Os paroquianos de Bastia, na Córsega, protestaram contra a transferência de seu padre, Sébastien Dufour, de uma paróquia central para uma capela mais remota, medida que eles consideram marginalização da missa em latim.
O caso de maior visibilidade, no entanto, continua sendo a renúncia forçada, no início deste ano, do bispo de Fréjus-Toulon, Dominique Rey, conhecido por fazer de sua diocese um centro de renovação tradicionalista e carismática.
Uma possível saída para a crise
Esses desenvolvimentos cumulativos alimentaram temores entre muitos fiéis de que o afastamento gradual das comunidades tradicionais possa levar a um afastamento em direção à Fraternidade São Pio X, fundada pelo bispo francês Marcel Lefebvre (1905-1991), que permanece canonicamente separada de Roma.
Esse mal-estar provavelmente será um dos muitos temas delicados para o papa Leão XIV, que herdou o complexo legado da Traditionis custodes e sua contestada implementação.

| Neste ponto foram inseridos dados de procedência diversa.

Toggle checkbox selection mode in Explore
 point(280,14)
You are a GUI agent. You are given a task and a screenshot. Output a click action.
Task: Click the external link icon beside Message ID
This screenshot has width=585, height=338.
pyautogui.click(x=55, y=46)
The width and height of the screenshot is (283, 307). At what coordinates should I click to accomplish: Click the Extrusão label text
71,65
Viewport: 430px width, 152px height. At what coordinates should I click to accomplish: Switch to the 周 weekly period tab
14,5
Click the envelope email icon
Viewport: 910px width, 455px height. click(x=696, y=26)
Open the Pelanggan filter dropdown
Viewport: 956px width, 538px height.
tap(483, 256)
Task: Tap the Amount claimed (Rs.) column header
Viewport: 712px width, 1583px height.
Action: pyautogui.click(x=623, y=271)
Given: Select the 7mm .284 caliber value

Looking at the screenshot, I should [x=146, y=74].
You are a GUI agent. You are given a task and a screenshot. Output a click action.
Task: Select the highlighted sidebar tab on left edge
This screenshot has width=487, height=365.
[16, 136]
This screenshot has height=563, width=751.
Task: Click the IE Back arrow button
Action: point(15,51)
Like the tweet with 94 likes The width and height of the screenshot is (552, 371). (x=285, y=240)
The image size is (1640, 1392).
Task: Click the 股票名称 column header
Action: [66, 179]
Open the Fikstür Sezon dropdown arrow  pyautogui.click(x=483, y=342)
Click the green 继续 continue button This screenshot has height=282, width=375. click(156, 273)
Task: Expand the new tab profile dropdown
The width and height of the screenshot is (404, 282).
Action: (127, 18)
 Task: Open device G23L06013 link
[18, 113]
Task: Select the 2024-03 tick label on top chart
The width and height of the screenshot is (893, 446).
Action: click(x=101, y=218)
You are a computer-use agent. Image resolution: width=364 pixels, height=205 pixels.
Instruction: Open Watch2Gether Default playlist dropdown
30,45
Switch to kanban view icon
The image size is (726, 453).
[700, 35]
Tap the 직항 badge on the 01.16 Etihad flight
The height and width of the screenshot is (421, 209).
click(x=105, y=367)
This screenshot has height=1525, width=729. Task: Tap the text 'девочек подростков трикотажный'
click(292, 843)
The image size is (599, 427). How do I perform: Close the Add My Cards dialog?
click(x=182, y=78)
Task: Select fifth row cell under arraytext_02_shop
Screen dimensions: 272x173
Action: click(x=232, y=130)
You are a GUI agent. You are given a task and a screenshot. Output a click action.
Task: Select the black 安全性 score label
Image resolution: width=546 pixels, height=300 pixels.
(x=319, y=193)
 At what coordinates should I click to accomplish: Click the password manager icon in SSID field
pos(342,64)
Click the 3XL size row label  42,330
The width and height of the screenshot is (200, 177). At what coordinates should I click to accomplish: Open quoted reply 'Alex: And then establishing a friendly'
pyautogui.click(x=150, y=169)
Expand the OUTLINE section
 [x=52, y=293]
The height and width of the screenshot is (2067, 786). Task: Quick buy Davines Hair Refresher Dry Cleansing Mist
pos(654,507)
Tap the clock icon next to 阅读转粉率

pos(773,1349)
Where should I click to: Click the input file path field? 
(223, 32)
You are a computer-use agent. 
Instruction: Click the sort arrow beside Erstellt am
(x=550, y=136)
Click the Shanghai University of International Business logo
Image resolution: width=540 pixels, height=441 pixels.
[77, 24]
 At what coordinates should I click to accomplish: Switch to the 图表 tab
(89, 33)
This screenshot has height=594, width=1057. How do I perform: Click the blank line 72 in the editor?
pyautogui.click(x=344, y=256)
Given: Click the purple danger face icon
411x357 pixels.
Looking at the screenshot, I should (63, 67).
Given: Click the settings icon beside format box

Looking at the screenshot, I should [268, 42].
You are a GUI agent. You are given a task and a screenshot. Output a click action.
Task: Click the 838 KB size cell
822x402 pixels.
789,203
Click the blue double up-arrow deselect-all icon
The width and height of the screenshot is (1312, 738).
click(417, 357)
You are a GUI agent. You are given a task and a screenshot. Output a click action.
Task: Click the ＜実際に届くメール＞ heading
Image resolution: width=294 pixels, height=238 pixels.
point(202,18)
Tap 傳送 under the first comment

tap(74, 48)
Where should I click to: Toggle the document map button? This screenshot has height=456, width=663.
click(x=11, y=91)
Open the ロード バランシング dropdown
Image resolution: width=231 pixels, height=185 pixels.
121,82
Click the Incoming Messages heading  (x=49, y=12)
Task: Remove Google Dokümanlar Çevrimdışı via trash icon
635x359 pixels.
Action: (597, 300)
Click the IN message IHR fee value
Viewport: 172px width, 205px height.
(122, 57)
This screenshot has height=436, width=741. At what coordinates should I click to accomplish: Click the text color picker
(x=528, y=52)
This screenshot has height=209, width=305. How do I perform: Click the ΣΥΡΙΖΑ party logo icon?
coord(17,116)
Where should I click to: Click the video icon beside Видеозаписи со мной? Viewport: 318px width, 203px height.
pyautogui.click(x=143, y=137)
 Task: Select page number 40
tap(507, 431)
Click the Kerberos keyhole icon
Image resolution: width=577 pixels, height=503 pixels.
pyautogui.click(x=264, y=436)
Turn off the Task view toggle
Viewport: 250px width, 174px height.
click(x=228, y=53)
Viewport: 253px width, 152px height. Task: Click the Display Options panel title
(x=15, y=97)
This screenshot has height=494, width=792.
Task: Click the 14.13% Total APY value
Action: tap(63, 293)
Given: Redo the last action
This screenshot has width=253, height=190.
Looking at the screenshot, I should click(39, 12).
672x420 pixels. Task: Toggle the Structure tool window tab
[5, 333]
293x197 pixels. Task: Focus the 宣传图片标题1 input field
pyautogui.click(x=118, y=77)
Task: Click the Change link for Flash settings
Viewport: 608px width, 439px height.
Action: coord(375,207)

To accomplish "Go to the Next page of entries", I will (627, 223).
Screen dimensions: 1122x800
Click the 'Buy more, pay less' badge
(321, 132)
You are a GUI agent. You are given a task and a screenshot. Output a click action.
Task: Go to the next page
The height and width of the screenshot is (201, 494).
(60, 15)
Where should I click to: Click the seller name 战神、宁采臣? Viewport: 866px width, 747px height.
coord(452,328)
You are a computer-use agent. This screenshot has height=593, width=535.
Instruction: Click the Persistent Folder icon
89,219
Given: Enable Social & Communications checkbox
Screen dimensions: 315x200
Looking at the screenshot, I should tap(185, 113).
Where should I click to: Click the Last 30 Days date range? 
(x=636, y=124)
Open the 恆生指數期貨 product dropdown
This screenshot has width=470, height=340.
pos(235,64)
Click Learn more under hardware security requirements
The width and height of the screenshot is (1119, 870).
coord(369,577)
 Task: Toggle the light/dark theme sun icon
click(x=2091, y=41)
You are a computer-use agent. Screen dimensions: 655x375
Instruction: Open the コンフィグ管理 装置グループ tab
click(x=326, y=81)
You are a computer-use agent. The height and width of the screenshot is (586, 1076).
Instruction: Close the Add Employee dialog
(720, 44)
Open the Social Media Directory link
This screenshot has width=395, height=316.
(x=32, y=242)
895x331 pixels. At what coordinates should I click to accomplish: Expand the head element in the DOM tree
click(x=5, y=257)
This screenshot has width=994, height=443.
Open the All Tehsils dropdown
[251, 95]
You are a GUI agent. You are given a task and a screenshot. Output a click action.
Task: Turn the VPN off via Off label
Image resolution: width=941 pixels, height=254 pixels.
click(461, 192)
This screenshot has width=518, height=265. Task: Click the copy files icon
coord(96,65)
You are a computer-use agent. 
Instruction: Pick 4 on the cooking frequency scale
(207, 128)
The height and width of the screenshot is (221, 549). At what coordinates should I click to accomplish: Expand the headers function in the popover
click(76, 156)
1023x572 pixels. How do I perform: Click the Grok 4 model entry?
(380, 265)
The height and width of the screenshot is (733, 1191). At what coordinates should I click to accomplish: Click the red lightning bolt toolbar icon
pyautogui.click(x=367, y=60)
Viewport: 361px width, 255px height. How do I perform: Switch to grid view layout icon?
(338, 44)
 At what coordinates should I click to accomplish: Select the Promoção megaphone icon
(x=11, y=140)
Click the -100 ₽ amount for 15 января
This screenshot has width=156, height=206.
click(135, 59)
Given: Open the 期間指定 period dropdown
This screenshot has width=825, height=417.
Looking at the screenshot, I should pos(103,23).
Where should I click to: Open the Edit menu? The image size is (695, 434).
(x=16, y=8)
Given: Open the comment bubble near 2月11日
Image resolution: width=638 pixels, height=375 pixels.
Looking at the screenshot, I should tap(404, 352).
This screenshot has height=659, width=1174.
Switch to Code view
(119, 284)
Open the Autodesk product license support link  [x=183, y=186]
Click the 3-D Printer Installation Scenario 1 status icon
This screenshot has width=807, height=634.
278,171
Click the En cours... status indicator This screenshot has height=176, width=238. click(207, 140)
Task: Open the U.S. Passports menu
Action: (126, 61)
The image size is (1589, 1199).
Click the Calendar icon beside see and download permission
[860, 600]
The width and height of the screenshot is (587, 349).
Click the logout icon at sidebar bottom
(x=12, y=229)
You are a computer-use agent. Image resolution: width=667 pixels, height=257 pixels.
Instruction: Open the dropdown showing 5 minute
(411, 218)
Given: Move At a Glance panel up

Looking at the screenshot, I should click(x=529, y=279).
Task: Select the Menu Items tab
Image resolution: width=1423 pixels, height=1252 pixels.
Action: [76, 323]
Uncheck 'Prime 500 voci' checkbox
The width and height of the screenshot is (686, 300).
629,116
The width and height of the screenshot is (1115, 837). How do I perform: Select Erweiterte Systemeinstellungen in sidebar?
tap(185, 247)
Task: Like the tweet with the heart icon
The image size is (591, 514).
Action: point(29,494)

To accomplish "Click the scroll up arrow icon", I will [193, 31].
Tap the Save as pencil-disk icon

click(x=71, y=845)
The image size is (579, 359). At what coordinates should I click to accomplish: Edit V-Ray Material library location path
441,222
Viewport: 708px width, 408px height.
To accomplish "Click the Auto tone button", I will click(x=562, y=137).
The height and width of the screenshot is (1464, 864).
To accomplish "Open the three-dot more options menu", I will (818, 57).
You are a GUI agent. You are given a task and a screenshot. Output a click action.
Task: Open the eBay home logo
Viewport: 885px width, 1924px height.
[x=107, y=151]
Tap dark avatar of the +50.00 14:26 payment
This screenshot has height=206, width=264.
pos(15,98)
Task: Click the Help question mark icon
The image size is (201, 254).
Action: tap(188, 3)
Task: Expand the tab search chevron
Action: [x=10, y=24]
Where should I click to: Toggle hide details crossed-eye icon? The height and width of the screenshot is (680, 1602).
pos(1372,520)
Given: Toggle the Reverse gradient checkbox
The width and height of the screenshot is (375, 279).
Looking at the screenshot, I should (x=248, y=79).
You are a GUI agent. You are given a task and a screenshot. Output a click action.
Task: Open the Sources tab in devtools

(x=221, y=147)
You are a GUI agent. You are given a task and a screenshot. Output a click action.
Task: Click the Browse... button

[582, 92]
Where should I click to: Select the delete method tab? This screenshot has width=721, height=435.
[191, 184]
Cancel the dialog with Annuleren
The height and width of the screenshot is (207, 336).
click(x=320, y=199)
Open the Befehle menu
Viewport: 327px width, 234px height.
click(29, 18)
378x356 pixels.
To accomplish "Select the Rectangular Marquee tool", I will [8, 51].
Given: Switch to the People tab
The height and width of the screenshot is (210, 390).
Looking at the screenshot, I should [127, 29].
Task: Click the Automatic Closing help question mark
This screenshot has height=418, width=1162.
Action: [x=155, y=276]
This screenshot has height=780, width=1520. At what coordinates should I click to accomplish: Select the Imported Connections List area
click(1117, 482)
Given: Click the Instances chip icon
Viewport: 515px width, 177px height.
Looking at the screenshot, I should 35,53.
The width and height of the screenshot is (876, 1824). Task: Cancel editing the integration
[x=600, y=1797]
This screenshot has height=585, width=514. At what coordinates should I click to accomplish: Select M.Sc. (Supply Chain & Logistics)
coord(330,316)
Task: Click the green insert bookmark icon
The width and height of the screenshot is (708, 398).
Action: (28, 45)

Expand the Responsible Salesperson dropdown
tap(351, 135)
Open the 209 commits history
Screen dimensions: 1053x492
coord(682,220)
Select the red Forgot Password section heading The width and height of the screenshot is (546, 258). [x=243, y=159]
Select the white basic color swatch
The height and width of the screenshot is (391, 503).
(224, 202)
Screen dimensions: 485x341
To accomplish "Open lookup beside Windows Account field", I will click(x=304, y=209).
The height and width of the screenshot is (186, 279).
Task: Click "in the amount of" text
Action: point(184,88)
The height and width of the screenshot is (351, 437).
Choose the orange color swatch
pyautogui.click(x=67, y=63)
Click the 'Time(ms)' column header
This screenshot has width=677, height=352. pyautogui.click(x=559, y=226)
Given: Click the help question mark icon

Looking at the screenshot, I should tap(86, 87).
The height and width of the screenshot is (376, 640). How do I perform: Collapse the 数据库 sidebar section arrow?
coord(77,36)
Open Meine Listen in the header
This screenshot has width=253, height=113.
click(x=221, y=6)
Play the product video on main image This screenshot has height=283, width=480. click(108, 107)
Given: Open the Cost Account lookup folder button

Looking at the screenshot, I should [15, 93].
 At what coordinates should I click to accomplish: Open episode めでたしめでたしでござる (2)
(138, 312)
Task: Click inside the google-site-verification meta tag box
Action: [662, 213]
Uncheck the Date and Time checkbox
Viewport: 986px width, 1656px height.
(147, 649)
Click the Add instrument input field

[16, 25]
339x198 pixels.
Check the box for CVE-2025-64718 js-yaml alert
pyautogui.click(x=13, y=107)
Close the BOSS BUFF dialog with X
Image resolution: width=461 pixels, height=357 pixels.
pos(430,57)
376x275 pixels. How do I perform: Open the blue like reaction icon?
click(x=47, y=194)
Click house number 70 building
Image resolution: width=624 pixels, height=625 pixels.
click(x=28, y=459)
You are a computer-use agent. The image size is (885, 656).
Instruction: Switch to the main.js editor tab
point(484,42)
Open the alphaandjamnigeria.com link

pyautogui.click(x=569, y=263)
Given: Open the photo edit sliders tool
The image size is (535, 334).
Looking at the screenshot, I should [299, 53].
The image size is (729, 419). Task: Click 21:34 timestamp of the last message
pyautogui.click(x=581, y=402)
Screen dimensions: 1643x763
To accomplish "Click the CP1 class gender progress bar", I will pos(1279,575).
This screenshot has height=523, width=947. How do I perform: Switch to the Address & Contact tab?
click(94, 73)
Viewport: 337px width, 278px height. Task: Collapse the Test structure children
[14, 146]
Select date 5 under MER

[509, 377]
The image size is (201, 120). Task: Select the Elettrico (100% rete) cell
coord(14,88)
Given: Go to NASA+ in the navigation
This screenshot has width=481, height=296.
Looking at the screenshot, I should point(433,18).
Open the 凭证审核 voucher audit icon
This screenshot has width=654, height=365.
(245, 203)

Em 7 de julho, ele estabeleceu um novo grupo de trabalho sinodal sobre a liturgia, conforme solicitado pelo Sínodo da Sinodalidade — ação vista como sinal de seu desejo de dedicar tempo e fazer amplas consultas antes de tomar novas decisões.
Observadores dizem que a próxima nomeação de um novo prefeito para o Dicastério para o Culto Divino, cujo prefeito, o cardeal Arthur Roche, está perto da idade de aposentadoria, será um sinal fundamental da direção litúrgica do papa Leão XIV.